Bulldog in pet store

“I Don’t Like Dogs, so This Doesn’t Matter to Me”

Not everyone is an animal person, and while I’ll never understand it, that’s okay. But just because you don’t want to be around dogs, cats, and rabbits doesn’t mean you should want them to suffer. If this issue doesn’t matter to someone on the council, then why would they vote against it? If it makes no difference to them, I hope they would do the right thing.

Yet, there are also ways to look at this without considering the innocent animals being harmed. Overall, puppy stores are bad for the community. They cause people to unknowingly support animal cruelty, and they cause lots of suffering for families when the puppies tragically pass away. Plus, many people are tricked into “leasing” or “financing” these puppies, which ends up costing them much more than the thousands of dollars they already paid.

“You Don’t Care About Any Pets Except Dogs, Cats, and Rabbits”

I can’t speak for all humans, but I know this isn’t true for Molly. Molly loves all pets, and she personally wouldn’t buy a pet from any pet store (yes, Wooper is a rescue!) But there’s a reason these ordinances are only focusing on dogs, cats, and rabbits. Of course, all pets can be overbred and mistreated, but no other animals are currently being mass-produced and shoved in tiny cages the way these critters are. If volunteers learn that any other pets are being treated similarly, they’ll likely add those animals to the ordinances.

“This Won’t Stop Puppy Mills”

I never thought this would be a reason for someone to not support the humane pet store ordinance. Sure, it doesn’t directly stop puppy mills, but there’s no way for one city to stop them completely. Yet, every city can make a dent. It might seem small at first, but without every dent, we won’t be able to stop them on a bigger scale. Sure, the pet stores planning to open in one city might just move to the next, but that’s why volunteers will keep working on one city after another until retail puppy sales are banned at all of them.

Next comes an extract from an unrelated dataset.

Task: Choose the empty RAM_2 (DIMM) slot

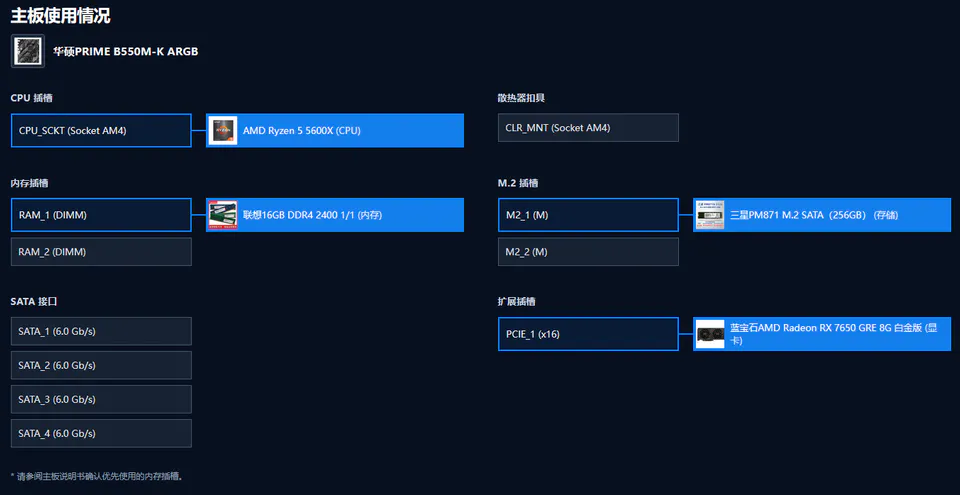Action: 101,252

Banning puppy mills directly is very difficult. There are already breeder regulations in place, but they’re minimal and hard to enforce. Getting the government to change these laws will take a long time, and breeders will likely still find loopholes. Yet, if we cut off as many sources as possible for these puppy mills, it’ll be harder for them to operate. By passing these ordinances, they’ll hopefully have no pet stores to sell to in the near future. That’s why volunteers are focusing on stopping puppy stores instead of puppy mills directly. Plus, most puppy mills are from other states, so our state’s laws wouldn’t affect them.

“The Human Society Views Puppy Stores as Competition”

This is by far the most ridiculous opinion I’ve heard. Shelters and rescues do not view pet stores or breeders as competition. They don’t even view other organizations as competition. That’s because rescues and shelters want as many dogs to find homes as possible. So, when other organizations get dogs adopted, all shelters and rescues are happy for them. No one working in dog rescue is looking to gain money, but instead, they’re hoping to have as few dogs as possible looking for homes.

If a new puppy store opened, that would increase the number of pets entering rescues. There would be more breeding dogs abandoned by puppy mills and more families surrendering pet store puppies when they don’t turn out as “perfect” as they hoped. So, it would give shelters and rescues more dogs to find homes for and more work to do. Not because there’s competition but because more dogs would end up homeless.

These humane pet store ordinances are not about money. They’re not about shutting down good businesses and being afraid of “competition.” They’re about saving dogs. Hopefully, city council members everywhere can understand that so these ordinances can keep getting passed. The more cities that pass them, the fewer dogs have to suffer.